Furthermore, TGF-beta signaling in astrocytes and microglia is not isolated but rather part of a complex network of interactions with other cells and signaling molecules [29]. For instance, TGF- beta can interact with other cytokines such as interleukin-1 (IL- 1) and tumor necrosis factor-alpha (TNF-alpha), which are also upregulated following SCI [30]. These interactions can amplify or attenuate the activation responses of astrocytes and microglia, adding another layer of regulation to the glial scar formation process.

Through its regulation of reactive astrogliosis, ECM production, and inflammatory responses, TGF-beta contributes to both the protective and inhibitory aspects of the glial scar [31]. Understanding the precise mechanisms by which TGF- beta influences glial cell activation is essential for developing therapeutic strategies aimed at modulating the glial scar to promote axonal regeneration and functional recovery after SCI.

TGF-beta’s Role in Axonal Regeneration and Neuroprotection

Transforming growth factor-beta (TGF-beta) is a critical cytokine that significantly influences the formation and function of the glial scar [32]. The dual role of TGF-beta in promoting neuroprotection while inhibiting axonal regeneration underscores the complexity of its implications in SCI.

TGF-beta is upregulated following SCI and contributes to the activation of astrocytes and microglia, leading to the formation of the glial scar which can isolate the injured area, thereby minimizing the spread of inflammation and further tissue damage [33]. The anti-inflammatory properties of TGF-beta help to mitigate secondary injury processes, which can exacerbate neuronal loss and dysfunction.
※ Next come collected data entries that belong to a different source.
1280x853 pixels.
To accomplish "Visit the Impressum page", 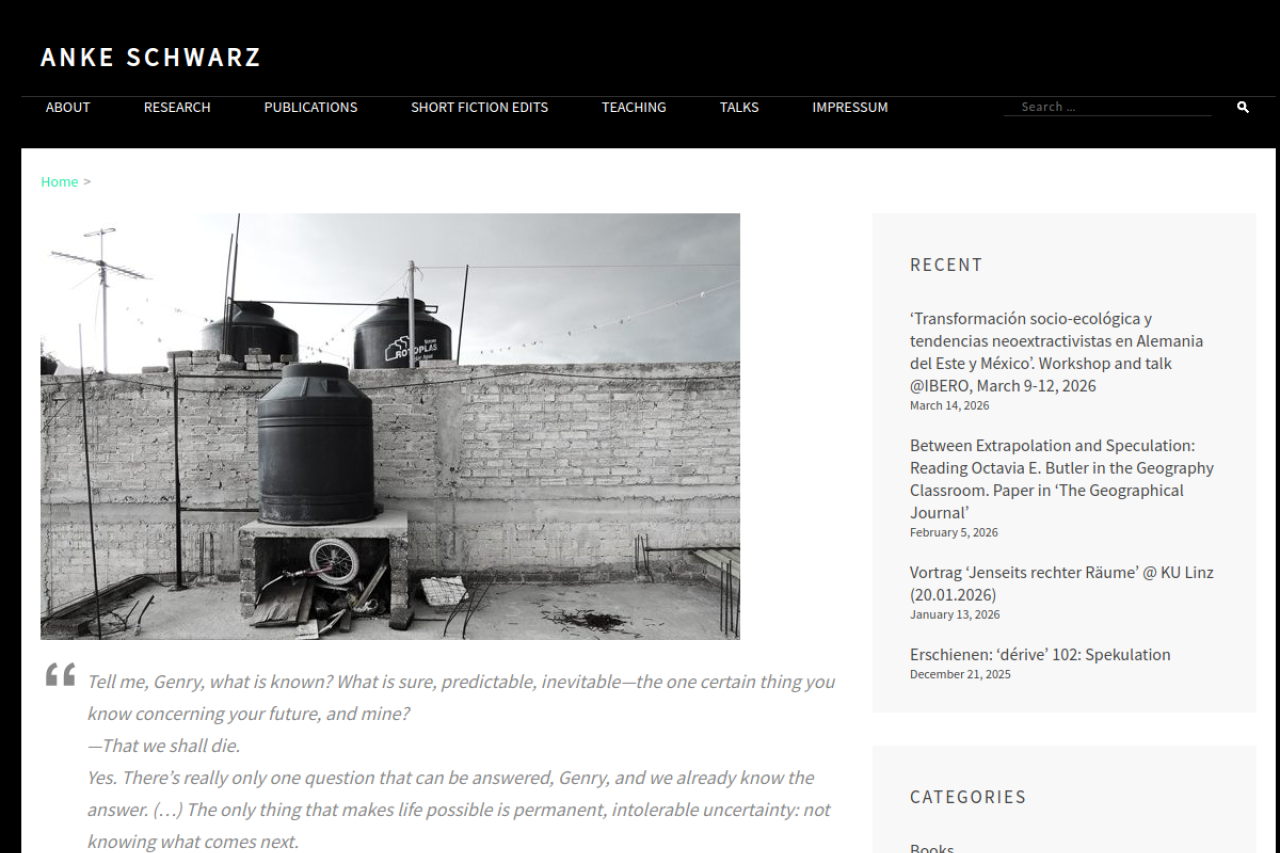I will point(850,107).
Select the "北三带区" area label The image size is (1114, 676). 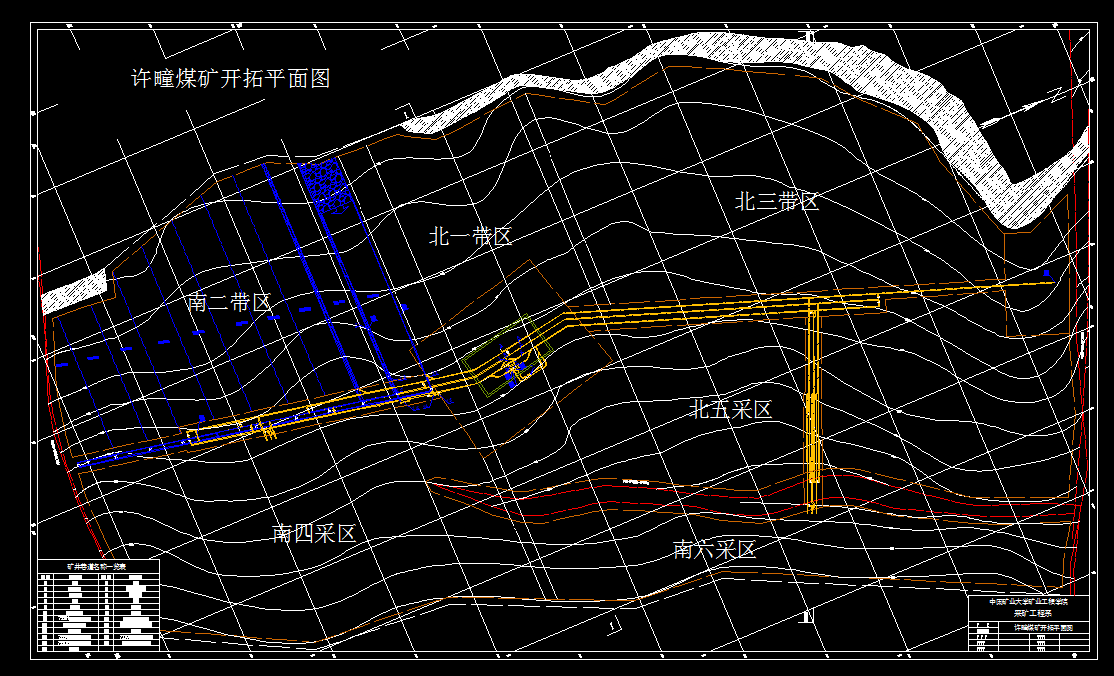point(777,198)
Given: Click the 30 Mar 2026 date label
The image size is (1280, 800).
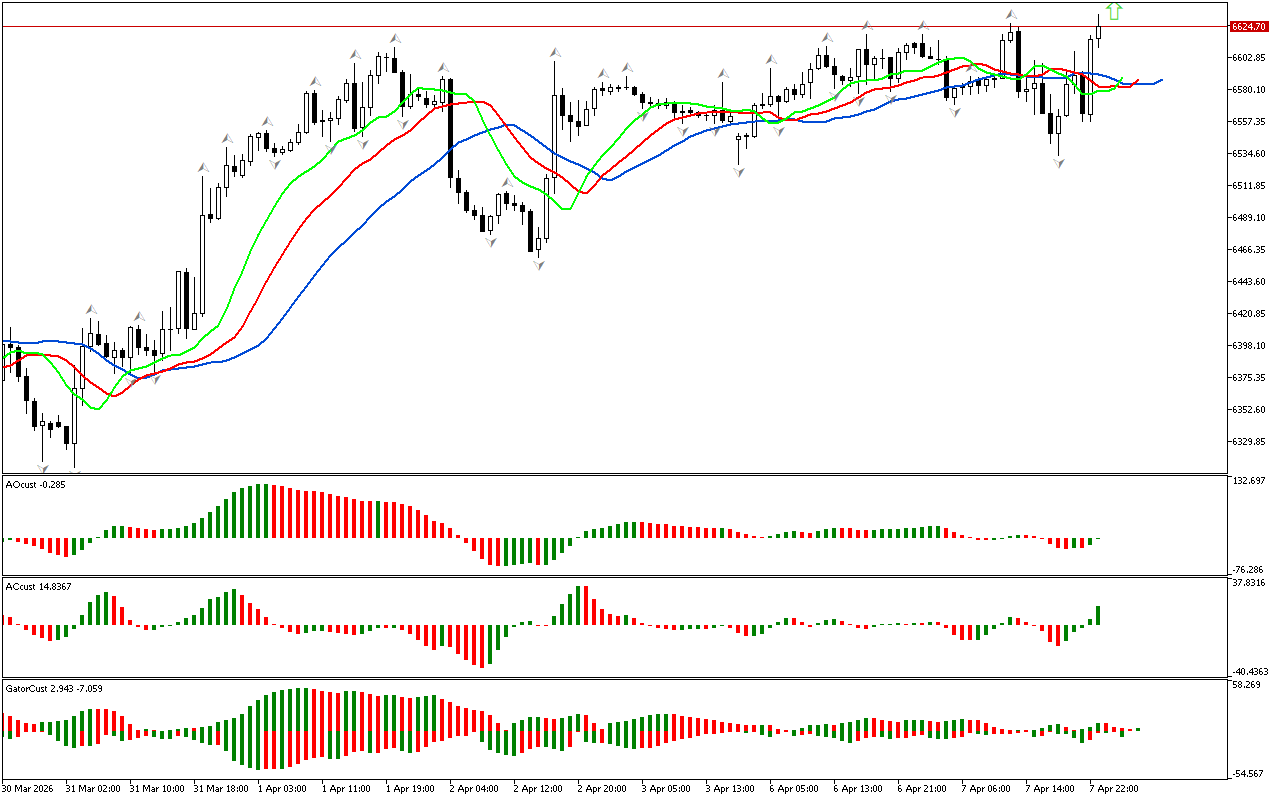Looking at the screenshot, I should tap(28, 788).
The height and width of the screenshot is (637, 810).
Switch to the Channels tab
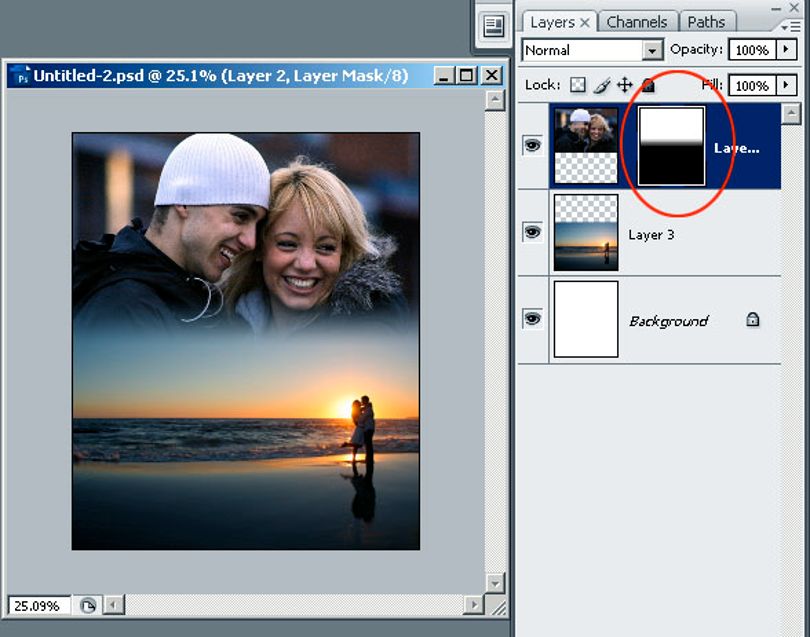(636, 22)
For instance, TGF-beta can reduce the release of pro-inflammatory cytokines and chemokines, potentially preserving the surrounding neural tissue from further degradation [34].

However, the glial scar also presents a formidable barrier to axonal regeneration. The extracellular matrix components deposited by reactive astrocytes, such as chondroitin sulfate proteoglycans (CSPGs), inhibit axonal growth and prevent the re- establishment of neural connections [35]. TGF-beta contributes to the upregulation of these inhibitory molecules, thereby limiting the regenerative capacity of injured axons. Studies have shown that neutralizing TGF-beta or its downstream signaling pathways can reduce the expression of CSPGs and promote axonal sprouting and growth across the injury site [36].

In preclinical models, modulating TGF-beta signaling has yielded mixed results. For example, some studies have demonstrated that blocking TGF-beta can enhance axonal regeneration and functional recovery, while others have reported exacerbated tissue damage and worsened outcomes due to increased inflammation [37,38]. These findings highlight the need for a balanced approach to targeting TGF-beta, where the goal is to preserve its neuroprotective effects while mitigating its inhibitory impact on axonal regeneration.

Strategies to Modulate TGF-beta Signaling

Modulating TGF-beta signaling presents a promising therapeutic avenue for addressing spinal cord injury (SCI)- induced glial scar formation and its consequent inhibitory effects on axonal regeneration [39]. Various strategies have been explored to achieve this modulation, each with its own set of advantages and challenges.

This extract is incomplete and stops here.